FACS-Free isolation and purification protocol of mouse prostate epithelial cells for organoid primary culture
Lilianne Frégeau-Proulx,
Aurélie Lacouture,
Cindy Weidmann,
Cynthia Jobin,
Étienne Audet-Walsh
Affiliations
Lilianne Frégeau-Proulx
Endocrinology - Nephrology Research Axis, CHU de Québec – Université Laval Research Center, Québec, QC, Canada; Department of molecular medicine, Faculty of Medicine, Université Laval, Québec, QC, Canada; Centre de recherche sur le cancer de l'Université Laval, Québec, QC, Canada
Aurélie Lacouture
Endocrinology - Nephrology Research Axis, CHU de Québec – Université Laval Research Center, Québec, QC, Canada; Department of molecular medicine, Faculty of Medicine, Université Laval, Québec, QC, Canada; Centre de recherche sur le cancer de l'Université Laval, Québec, QC, Canada
Cindy Weidmann
Endocrinology - Nephrology Research Axis, CHU de Québec – Université Laval Research Center, Québec, QC, Canada; Centre de recherche sur le cancer de l'Université Laval, Québec, QC, Canada
Cynthia Jobin
Endocrinology - Nephrology Research Axis, CHU de Québec – Université Laval Research Center, Québec, QC, Canada; Department of molecular medicine, Faculty of Medicine, Université Laval, Québec, QC, Canada; Centre de recherche sur le cancer de l'Université Laval, Québec, QC, Canada
Étienne Audet-Walsh
Endocrinology - Nephrology Research Axis, CHU de Québec – Université Laval Research Center, Québec, QC, Canada; Department of molecular medicine, Faculty of Medicine, Université Laval, Québec, QC, Canada; Centre de recherche sur le cancer de l'Université Laval, Québec, QC, Canada; Corresponding author.

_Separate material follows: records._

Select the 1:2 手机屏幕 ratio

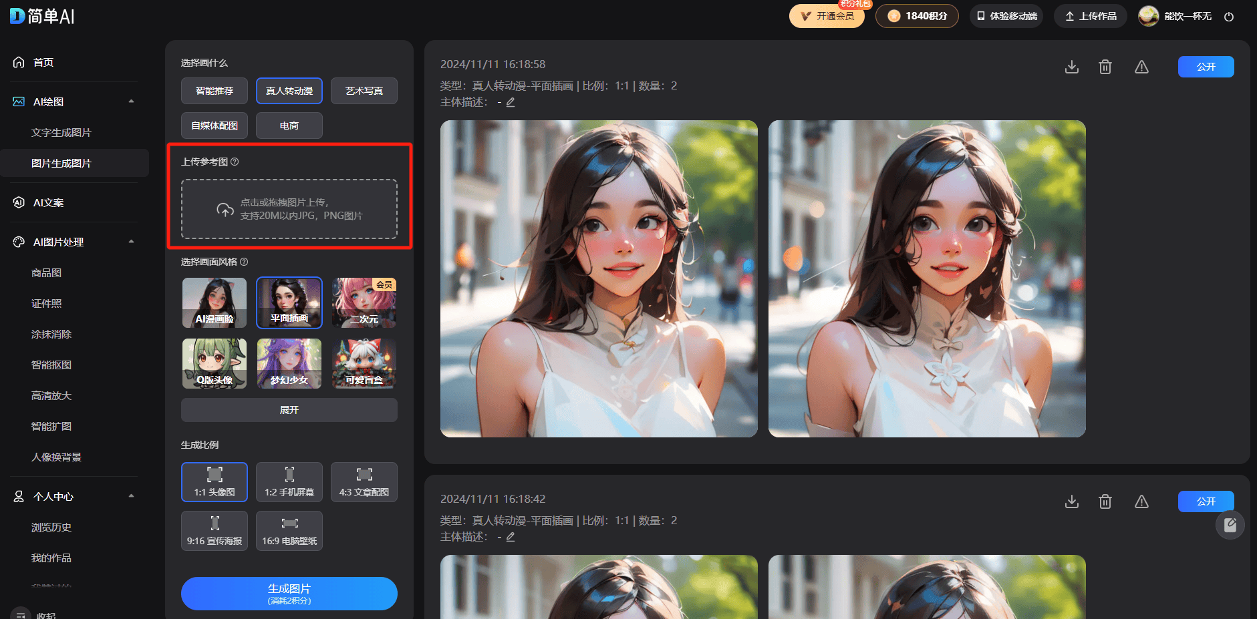pos(289,482)
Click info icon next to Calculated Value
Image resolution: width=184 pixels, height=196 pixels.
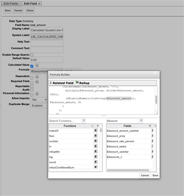tap(37, 65)
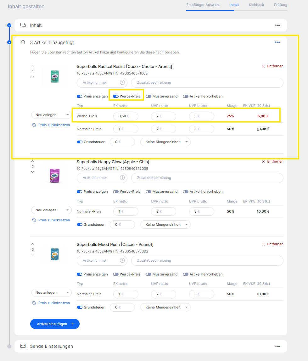Open Keine Mengeneinheit dropdown for Happy Glow
Image resolution: width=308 pixels, height=361 pixels.
[165, 225]
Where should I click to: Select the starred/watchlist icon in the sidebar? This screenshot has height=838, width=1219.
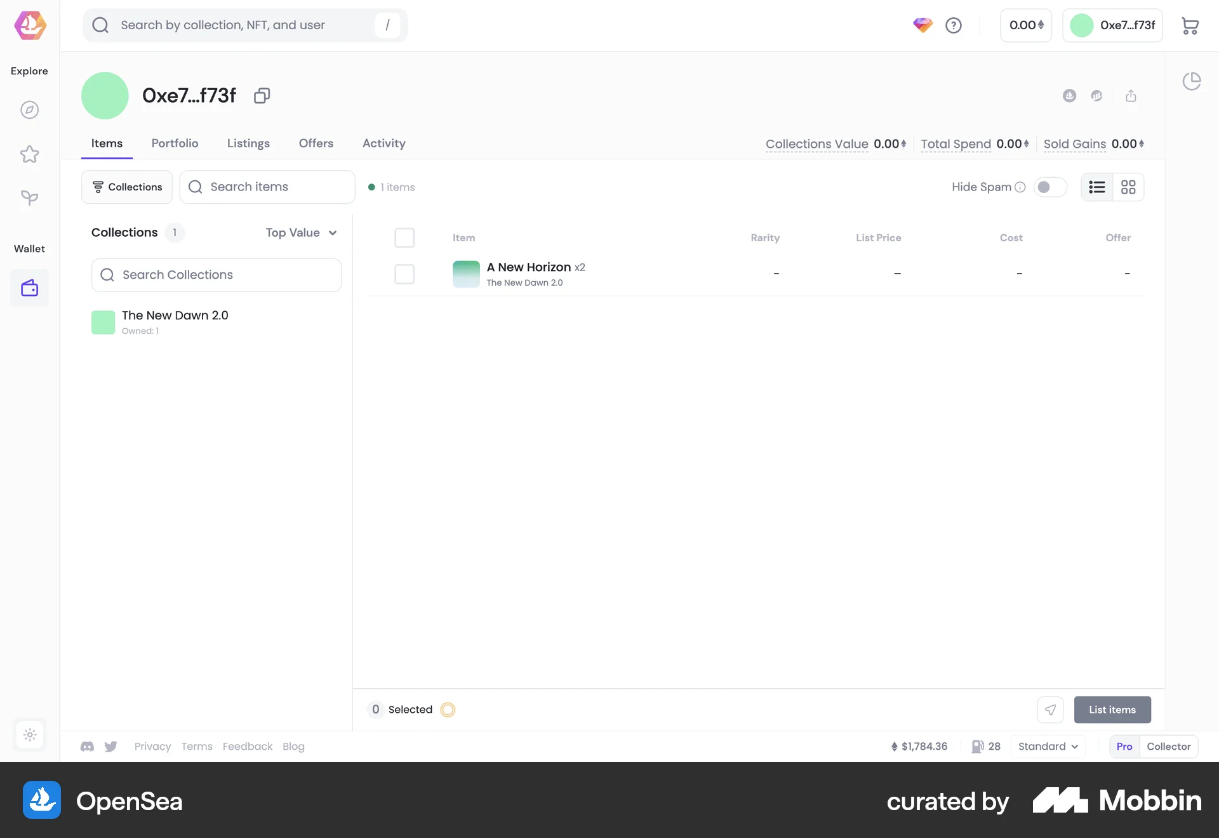coord(29,154)
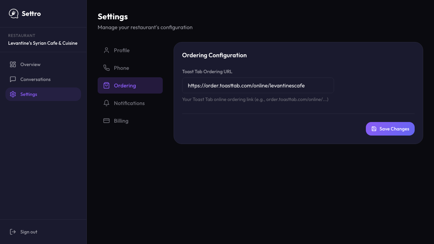Click the Settings gear icon in sidebar
Image resolution: width=434 pixels, height=244 pixels.
point(13,94)
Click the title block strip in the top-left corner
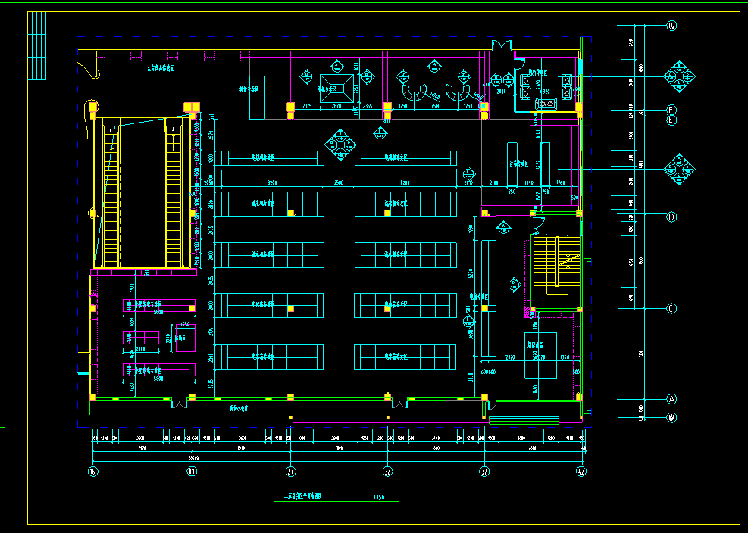 [x=37, y=45]
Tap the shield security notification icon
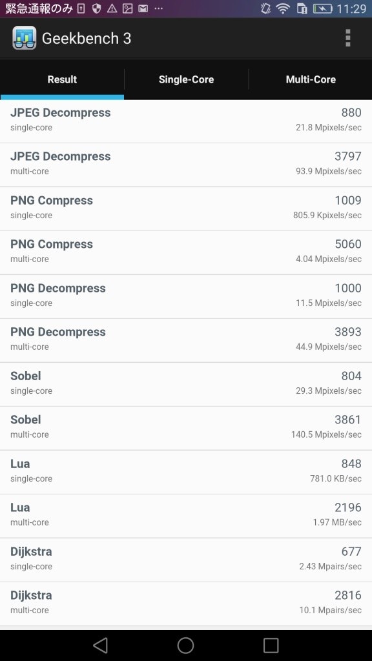The image size is (372, 661). point(96,8)
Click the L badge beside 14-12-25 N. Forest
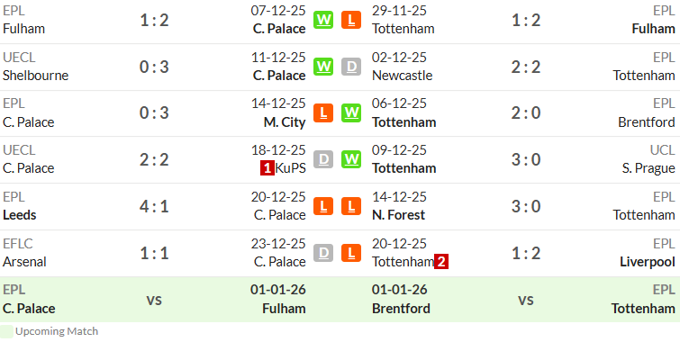The image size is (680, 351). point(351,206)
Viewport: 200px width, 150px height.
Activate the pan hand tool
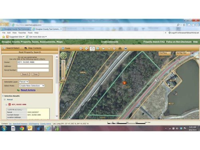click(x=92, y=48)
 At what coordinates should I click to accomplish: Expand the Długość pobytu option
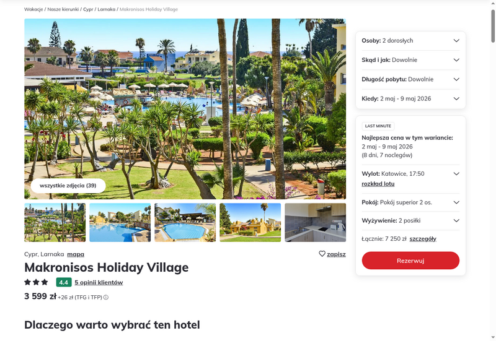pos(410,79)
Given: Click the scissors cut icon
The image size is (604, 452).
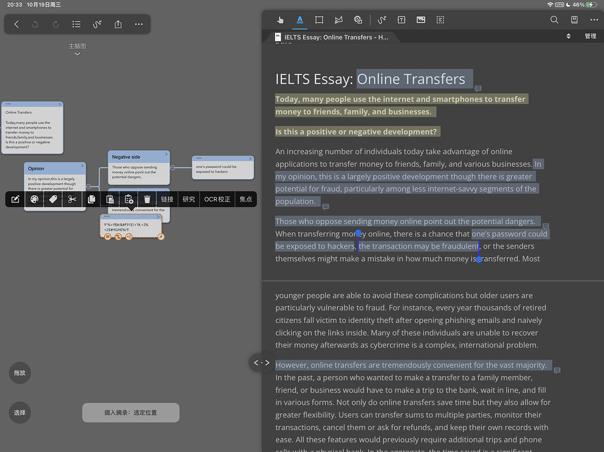Looking at the screenshot, I should tap(72, 199).
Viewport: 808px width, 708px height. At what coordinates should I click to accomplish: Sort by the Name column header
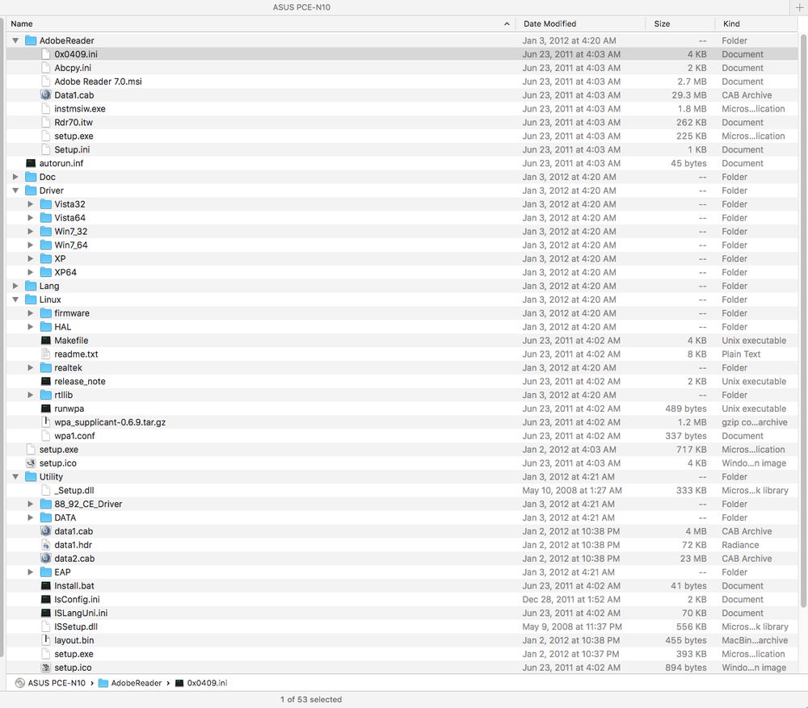pyautogui.click(x=242, y=24)
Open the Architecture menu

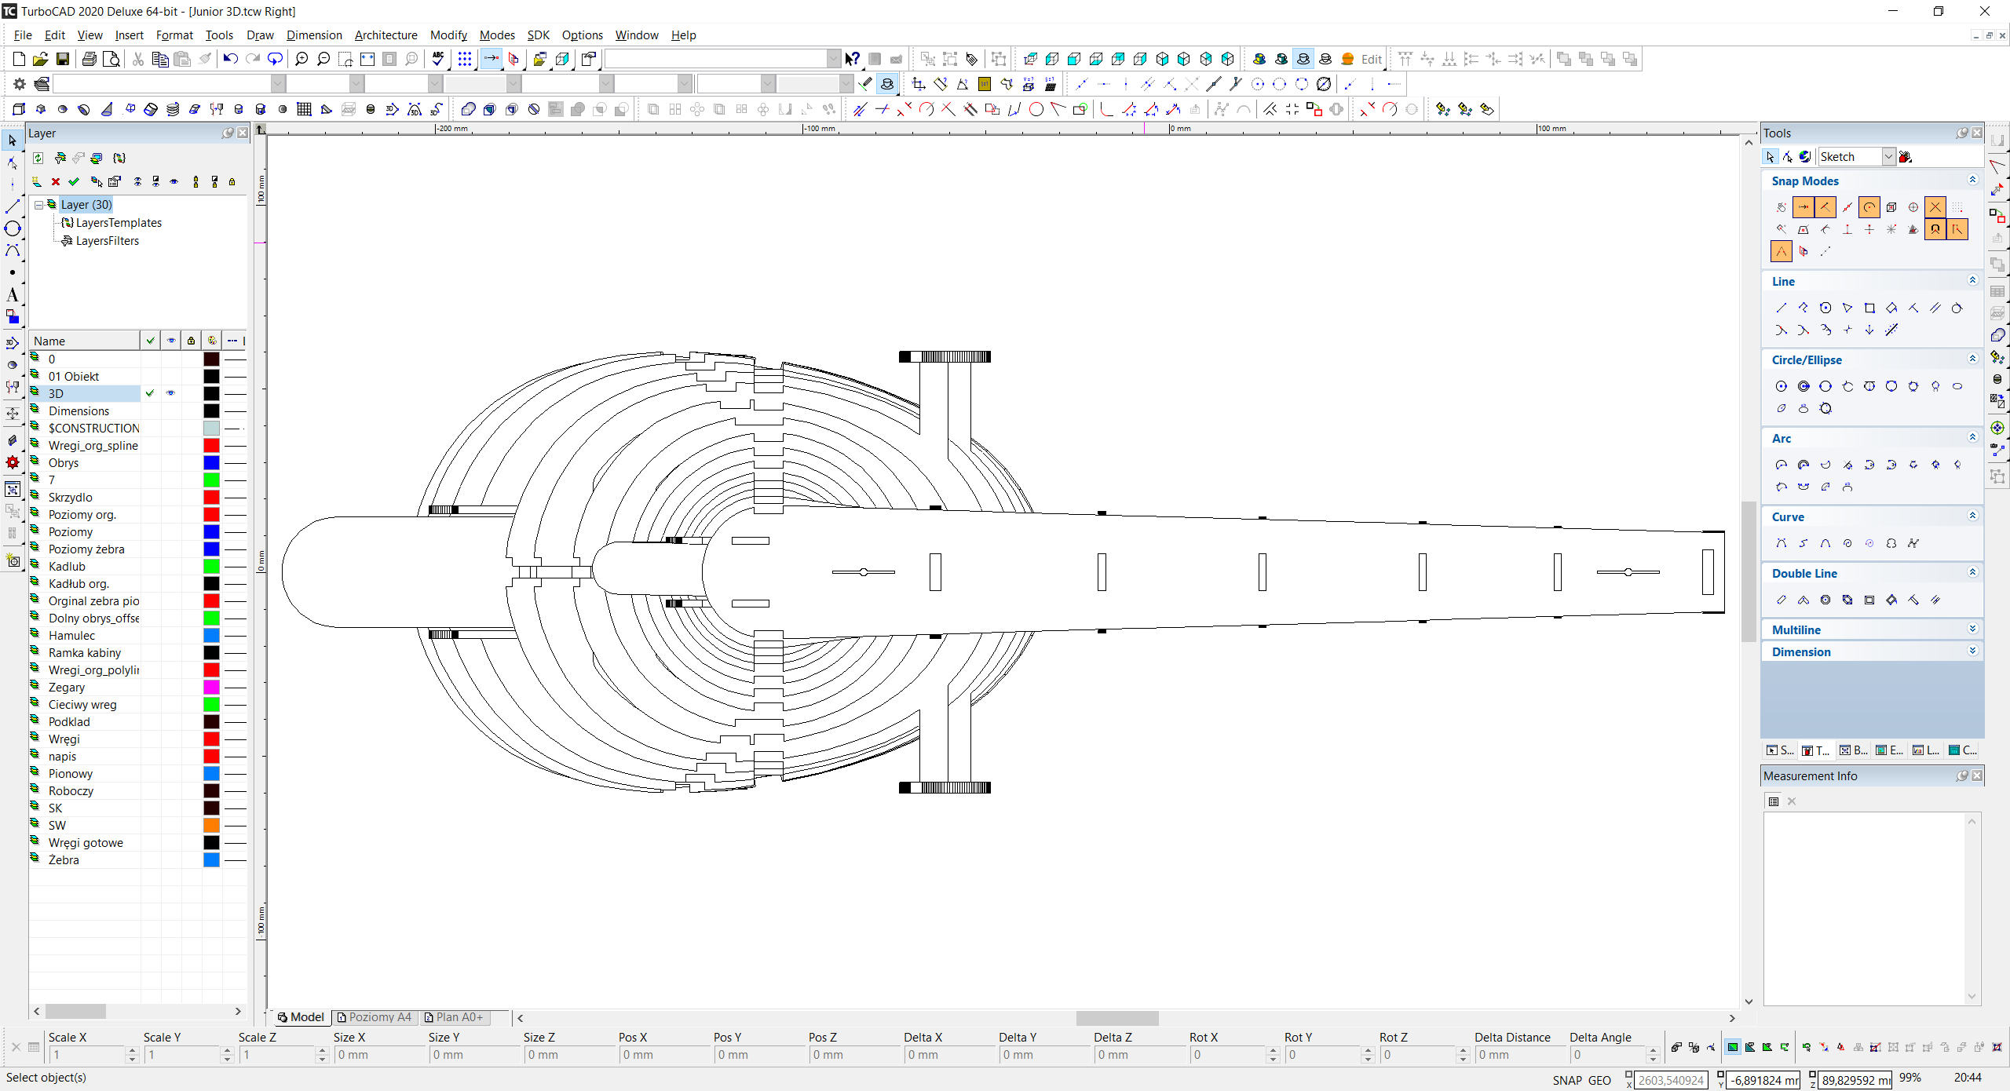pos(386,35)
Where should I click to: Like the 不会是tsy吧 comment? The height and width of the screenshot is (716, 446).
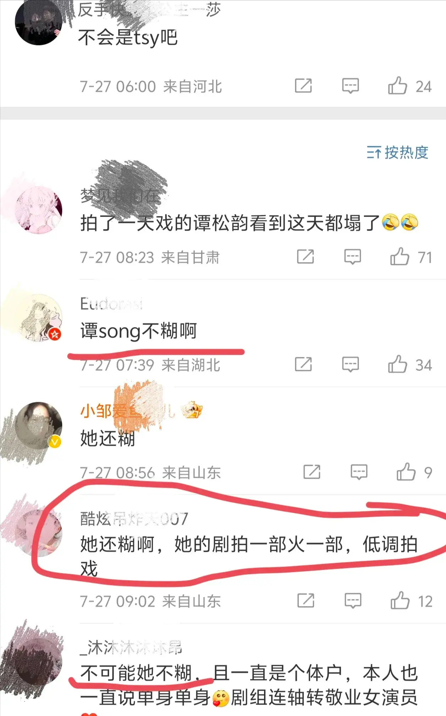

The prostate is a gland that contributes to men's fertility. It is highly responsive to androgens and is often the site of carcinogenesis, as prostate cancer is the most frequent cancer in men in over a hundred countries. To study the normal prostate, few in vitro models exist, and most of them do not express the androgen receptor (AR). To overcome this issue, prostate epithelial cells can be grown in primary culture ex vivo in 2- and 3-dimensional culture (organoids). However, methods to purify these cells often require flow cytometry, thus necessitating specialized instruments and expertise. Herein, we present a detailed protocol for the harvest, purification, and primary culture of mouse prostate epithelial cells to grow prostate organoids ex vivo. This protocol does not require flow cytometry approaches, facilitating its implementation in most research laboratories, and organoids grown with this protocol are highly responsive to androgens. In summary, we present a new simple method that can be used to grow prostate organoids that recapitulate the androgen response of this gland in vivo.